The Racial Justice Action Center has done formidable work in spearheading the campaign to close ACDC. The time is now.

Read ‘Inside Atlanta’s Immigrant Cages’ here.

Read more about protests against ACDC here.

 

Nowhere to Go: Homelessness among formerly incarcerated people

In a first-of-its-kind study, the Prison Policy Initiative (PPI) is reporting that formerly incarcerated people are a staggering ten times more likely to experience homelessness than the general population. The study, which utilized data from a Bureau of Justice Statistics survey, builds on a foundational understanding of the correlation between homelessness and incarceration. Previous national data has suggested that as much as 15% of the incarcerated population had experienced homelessness in the 12 months before they were imprisoned.

Last December, the United Nations special rapporteur on extreme poverty, Philip Alston, was sent on a tour of the United States to witness and report on the extreme poverty experienced by millions in the world’s wealthiest country. In his final report, Mr. Alston disparaged local governments for criminalizing homelessness; shocked by the fact that police ticket and arrest men and women for “crimes” like sitting on the sidewalk or sleeping in public places.

At Southern Center for Human Rights, we see this link clearly. Last year, we filed an emergency petition for relief on behalf of Sean Ramsey, who had been jailed for standing on a sidewalk in Atlanta while holding a sign which read ‘Homeless, please help.’ It is illegal to ask for money in the City of Atlanta. Mr. Ramsey was arrested on September 19th and, unable to post the $200 bond he had been assigned, he sat in jail until November 29th.

- **Supplied data**:
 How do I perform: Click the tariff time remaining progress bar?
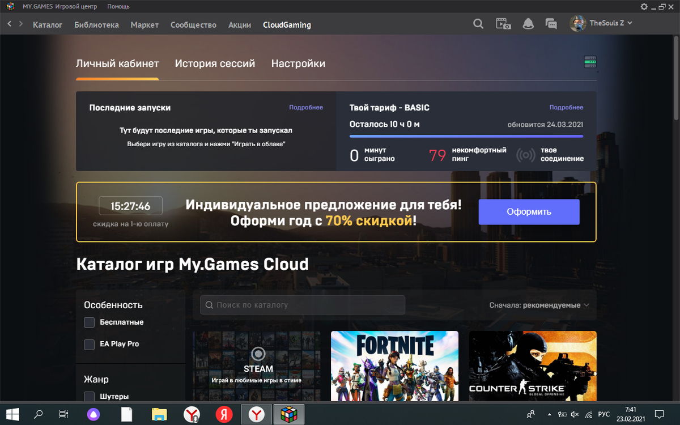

- **The exercise**:
Please answer these questions using the homelessness excerpt above:
1. According to the Prison Policy Initiative study, how many times more likely than the general population are formerly incarcerated people to experience homelessness?
2. Who was the United Nations special rapporteur on extreme poverty sent to tour the United States?
3. What bond amount was Sean Ramsey assigned?

- **Exercise solution**:
1. Ten times more likely.
2. Philip Alston.
3. $200.